走了约莫两个时辰,这天上太阳依旧大亮,好似看不见落山一般,地面上乔止谊留下的痕迹渐渐密集起来,可见乔止谊亦是心中警惕,不敢再这般肆无忌惮的疾掠。
而与之相对的,冷萧追赶的速度便是快了几分,冷萧又是追赶了小半个时辰,前方忽然传来了一阵打斗之声!
听见动静,冷萧立刻加快了脚步,匆忙逼近,待走近一些之时,又是缓缓将速度放慢了下来,屏住了呼吸。
遥遥透过树叶缝隙望去,约莫百丈之外,那林间竟是人影幢幢,短兵相接,隐隐间散发出一抹血腥之气。
没有灵气,冷萧目力比之常人亦好不了多少,本就是百丈开外,那人群来回窜动又是极为迅捷,叫他有些看不清晰。

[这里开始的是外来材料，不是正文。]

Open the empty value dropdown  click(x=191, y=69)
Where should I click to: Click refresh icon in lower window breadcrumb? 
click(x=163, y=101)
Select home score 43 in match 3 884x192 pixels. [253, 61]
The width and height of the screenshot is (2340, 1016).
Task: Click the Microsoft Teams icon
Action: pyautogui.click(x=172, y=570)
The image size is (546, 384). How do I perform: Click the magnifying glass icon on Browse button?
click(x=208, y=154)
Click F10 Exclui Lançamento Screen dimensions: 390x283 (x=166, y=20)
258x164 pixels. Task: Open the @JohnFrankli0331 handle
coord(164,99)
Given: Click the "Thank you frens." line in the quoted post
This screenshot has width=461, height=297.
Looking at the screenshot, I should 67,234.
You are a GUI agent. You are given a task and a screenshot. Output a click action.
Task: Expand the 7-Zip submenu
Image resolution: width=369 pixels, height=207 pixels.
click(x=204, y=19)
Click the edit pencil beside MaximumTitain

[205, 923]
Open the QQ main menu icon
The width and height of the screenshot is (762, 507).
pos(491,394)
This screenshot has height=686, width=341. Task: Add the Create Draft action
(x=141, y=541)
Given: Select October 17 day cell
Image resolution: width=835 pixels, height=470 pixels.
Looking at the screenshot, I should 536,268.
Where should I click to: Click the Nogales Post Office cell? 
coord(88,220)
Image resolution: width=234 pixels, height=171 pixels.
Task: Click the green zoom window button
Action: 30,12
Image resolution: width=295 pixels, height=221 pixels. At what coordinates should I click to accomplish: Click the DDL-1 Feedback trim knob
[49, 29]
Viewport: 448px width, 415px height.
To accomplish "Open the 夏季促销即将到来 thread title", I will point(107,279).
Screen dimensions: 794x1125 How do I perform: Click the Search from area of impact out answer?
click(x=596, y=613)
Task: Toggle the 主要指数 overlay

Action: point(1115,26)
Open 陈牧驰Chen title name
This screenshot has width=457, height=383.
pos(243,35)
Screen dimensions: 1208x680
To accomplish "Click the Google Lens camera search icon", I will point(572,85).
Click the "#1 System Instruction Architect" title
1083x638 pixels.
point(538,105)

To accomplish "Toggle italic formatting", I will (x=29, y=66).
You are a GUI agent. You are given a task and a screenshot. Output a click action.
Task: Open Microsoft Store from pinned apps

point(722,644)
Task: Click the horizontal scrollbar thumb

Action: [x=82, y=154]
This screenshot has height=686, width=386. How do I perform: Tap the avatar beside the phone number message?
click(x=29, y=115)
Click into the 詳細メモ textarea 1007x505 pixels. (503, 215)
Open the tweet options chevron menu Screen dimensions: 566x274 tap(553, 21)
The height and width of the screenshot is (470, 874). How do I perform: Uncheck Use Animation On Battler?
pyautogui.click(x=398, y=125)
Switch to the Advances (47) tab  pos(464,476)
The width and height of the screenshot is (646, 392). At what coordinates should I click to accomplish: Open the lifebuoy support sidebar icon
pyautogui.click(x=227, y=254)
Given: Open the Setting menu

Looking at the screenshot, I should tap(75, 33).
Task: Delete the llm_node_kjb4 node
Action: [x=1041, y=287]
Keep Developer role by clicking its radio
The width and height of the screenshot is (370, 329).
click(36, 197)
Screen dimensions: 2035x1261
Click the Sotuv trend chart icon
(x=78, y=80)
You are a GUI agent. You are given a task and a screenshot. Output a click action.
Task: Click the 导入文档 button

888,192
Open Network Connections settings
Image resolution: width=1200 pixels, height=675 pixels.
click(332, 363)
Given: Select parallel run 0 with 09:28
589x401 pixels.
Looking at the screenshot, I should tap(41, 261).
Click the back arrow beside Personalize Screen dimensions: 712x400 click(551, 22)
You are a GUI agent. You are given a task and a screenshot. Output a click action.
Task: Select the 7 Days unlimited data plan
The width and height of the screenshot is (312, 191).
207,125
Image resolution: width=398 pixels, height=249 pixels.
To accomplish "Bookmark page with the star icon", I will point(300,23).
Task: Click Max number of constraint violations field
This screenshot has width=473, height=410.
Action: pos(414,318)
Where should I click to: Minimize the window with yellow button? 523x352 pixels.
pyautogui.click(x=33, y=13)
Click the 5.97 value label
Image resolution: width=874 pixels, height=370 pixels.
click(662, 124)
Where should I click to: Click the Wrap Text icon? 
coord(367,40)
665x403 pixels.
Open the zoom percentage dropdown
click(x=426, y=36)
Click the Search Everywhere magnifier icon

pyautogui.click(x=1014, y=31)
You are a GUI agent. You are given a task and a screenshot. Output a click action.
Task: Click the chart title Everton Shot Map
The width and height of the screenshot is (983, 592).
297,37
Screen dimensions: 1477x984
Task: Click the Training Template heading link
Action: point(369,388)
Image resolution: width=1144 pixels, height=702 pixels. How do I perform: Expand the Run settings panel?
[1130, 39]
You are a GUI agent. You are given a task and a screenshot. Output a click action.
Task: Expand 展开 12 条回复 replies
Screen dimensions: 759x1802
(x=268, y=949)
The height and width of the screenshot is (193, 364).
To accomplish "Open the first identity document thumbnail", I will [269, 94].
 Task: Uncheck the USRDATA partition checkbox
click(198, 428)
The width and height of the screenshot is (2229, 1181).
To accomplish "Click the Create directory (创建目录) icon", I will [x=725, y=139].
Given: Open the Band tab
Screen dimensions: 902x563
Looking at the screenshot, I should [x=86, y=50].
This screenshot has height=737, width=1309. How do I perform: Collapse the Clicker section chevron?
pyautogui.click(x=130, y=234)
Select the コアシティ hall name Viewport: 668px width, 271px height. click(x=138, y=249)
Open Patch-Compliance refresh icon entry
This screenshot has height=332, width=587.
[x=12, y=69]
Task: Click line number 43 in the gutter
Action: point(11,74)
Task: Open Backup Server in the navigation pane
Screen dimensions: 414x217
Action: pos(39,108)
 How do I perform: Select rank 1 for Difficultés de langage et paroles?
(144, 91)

见好似无人注意他,冷萧不由悄悄挪动着身子,朝着那战斗传来之处缓缓靠近了过去,心中犹有几分疑虑。
待又是靠近了几分之后,却听前方骤然传来一声厉喝,冷萧连忙藏身于树木之后,旁边有灌木遮掩,倒也能挡住身形。
却听是乔止谊尖声厉喝:“诸位可还要上来送死?乔某早已说过,不知什么江耀城!”
冷萧透过那树叶缝隙望去,地面之上已然是躺下了不下二十个身穿古铜色甲胄的卫兵尸体,皆是被一招毙命,并未有过多打击伤势。
此刻乃是一个身着金甲之人,与乔止谊交战,乔止谊非但未能占到便宜,反倒是隐隐有些落于下风。
却见那金甲之人冷哼一声,一身肃杀之意,便是冷萧相隔甚远,亦是心中一凛。
“狗贼,莫管你是不是江耀城之人,便是你杀了我一道城这般多将士,本将军又岂能留你!”
那金甲之人,手中一杆金色长枪,比之那些普通卫兵的长枪看上去还要厚重几分,好似轻轻一刺便能够刺破天际。
只见这金甲之人长枪挥舞如龙,狂猛异常,沐寻礼手中一柄银白长剑,与长枪连连交错,发出金铁交击之声。
所谓一寸长,一寸强,那金甲之人长枪每每横扫之时,都叫乔止谊身子猛然下沉。
乔止谊面上泛起一抹冰冷意味,厉喝一声:“既然阁下这般不通情理,那便休怪乔某剑下无情!”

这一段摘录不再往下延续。